Many parents buy into the concept of "benign" deprivation. This ultimately refers to saying "no" for every little thing that a child wants. The idea is to say "no" to most all of children's petitioned requests. However, not giving your child what they ask for all of the time can be seen as child abuse under God's Law.
God's Law on child abuse is spelled out in Colossians 3:21 KJV:
Fathers, provoke not your children to anger, lest they be discouraged.
The Greek root word translated "provoke...to anger" is ερεθιζο (Latin: erethizo) and refers to offenses or damages, namely the slightest of personal offense perceived by a child, including, but not limited to, the slightest of offensive touch or speech perceived by a child, stemming from entitlement, with this entitlement including any parent anger directed towards a child. The idea behind not abusing your child is to avoid offense in children. Avoiding offense in children involves, in part, not saying "no" to almost every little thing that they ask for. Children need to hear the word "no" only when absolutely necessary, meaning almost never. Parents should find every reason to tell their child "yes" as opposed to telling them "no". However, children will need to hear the word "no" at some point in their childhood, in which case a meaningful apology is in order for hurting a child's feelings, lest it officially become an offense. Usually, all that is necessary is a reassurance of good intent in the case of a child not accepting the word "no" when not given out of anger, such as "I'm sorry, but I had to set X limit for Y reasons". However, if you ever lose your cool with your child as a parent, including while saying "no" to a child, you definitely need to give a formal apology for hurting your child's feelings with your anger, such as "I apologize for losing my temper with you", and then commit to never losing your cool with your child ever again, as losing your cool in and of itself is entitlement, and was seen as entitlement in the Early Church. This commandment cross-references the Eighth and the Tenth Commandments, with the Apostle Paul here convicting a group of Greek Christian parents who brought into the church their pagan parenting customs, which were punitive in nature. Paul, contrary to popular legend, opposed any and all punitive parenting in his secular writings. Attachment parenting was banned under Roman law, but the Early Christians did it anyway, obeying God over men.
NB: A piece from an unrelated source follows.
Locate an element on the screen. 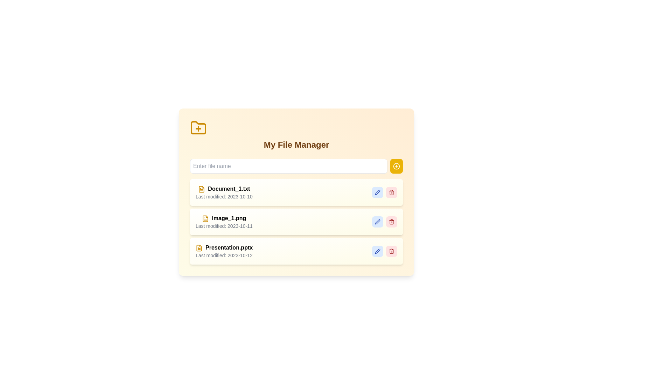 The width and height of the screenshot is (672, 378). the circular element with a filled center located inside the upper-right corner of the user interface panel, which is part of a larger circular icon with a '+' sign is located at coordinates (396, 166).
In the Early Church, parents found nicer-sounding ways of declining a request, such as "that won't work", "that can't happen", or "that isn't possible". Even in the case of clear fornication, which was something then that you confessed at your baptism, children were scolded in a reassuring manner, promising that "you will get a chance when you are older".
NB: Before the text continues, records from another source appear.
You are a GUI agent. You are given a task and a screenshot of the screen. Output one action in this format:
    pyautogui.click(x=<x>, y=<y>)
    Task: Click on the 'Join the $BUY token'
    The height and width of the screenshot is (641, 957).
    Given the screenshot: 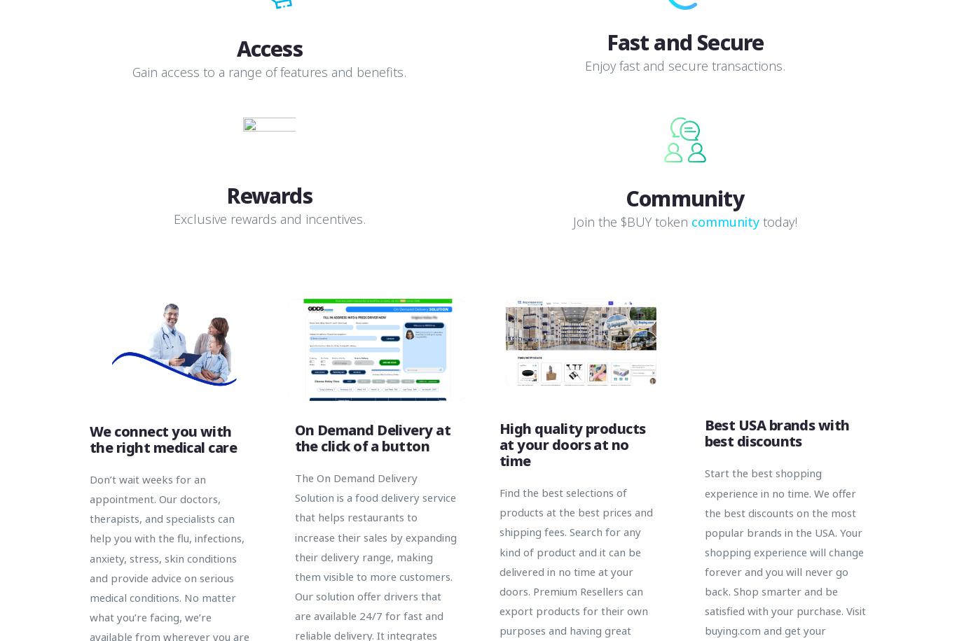 What is the action you would take?
    pyautogui.click(x=630, y=221)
There is no need for a child to be deprived of items they want at the store. Maybe they already have the same toy at home, but don't question the petitioned requests of a child that far in. They are only asking for things from you because they associate the presents from the store with YOU.
Parenting in the Early Church was never motivated by anger. Instead, parenting was motivated by worry or concern, with disappointment being the only acceptable displeasure for children in parents. Parent anger directed towards a child was seen as akin to a viper lashing out at an unsuspecting child. Most arbitrary limits from parents come from anger, not worry or concern.
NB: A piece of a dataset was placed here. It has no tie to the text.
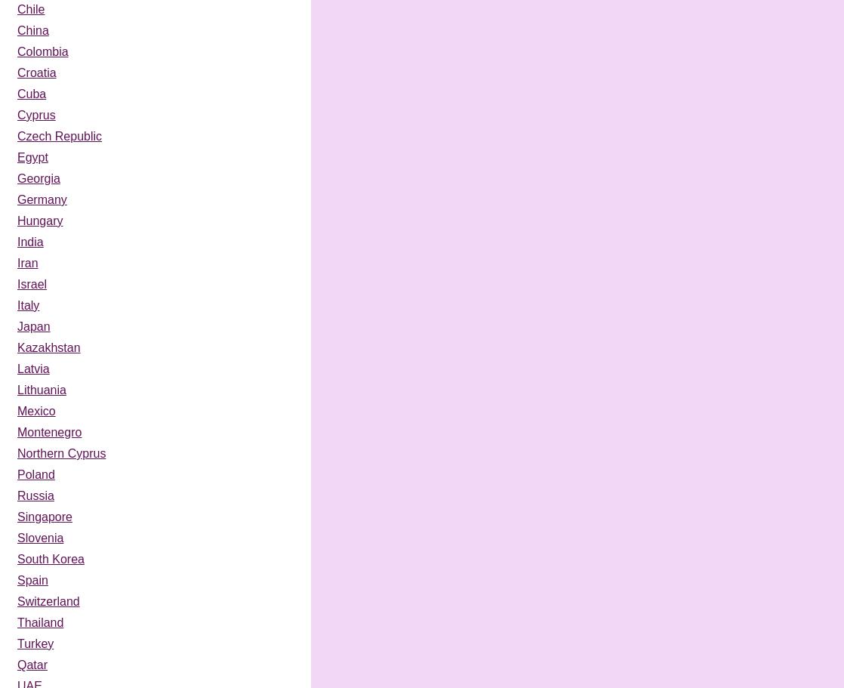 Image resolution: width=844 pixels, height=688 pixels. I want to click on 'Mexico', so click(35, 410).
The depraved and entitled parents who provoke their children to anger through punitive parenting will not inherit the Kingdom of God! Let them be cast forever into the lake of fire and burning sulfur, which is the second death prepared for Satan and his accomplices! Let them descend into the abyss which is the ever-burning Hell of fire and torment, suffering God's Wrath day and night forever and ever! Repent, for the Kingdom of Heaven is at hand!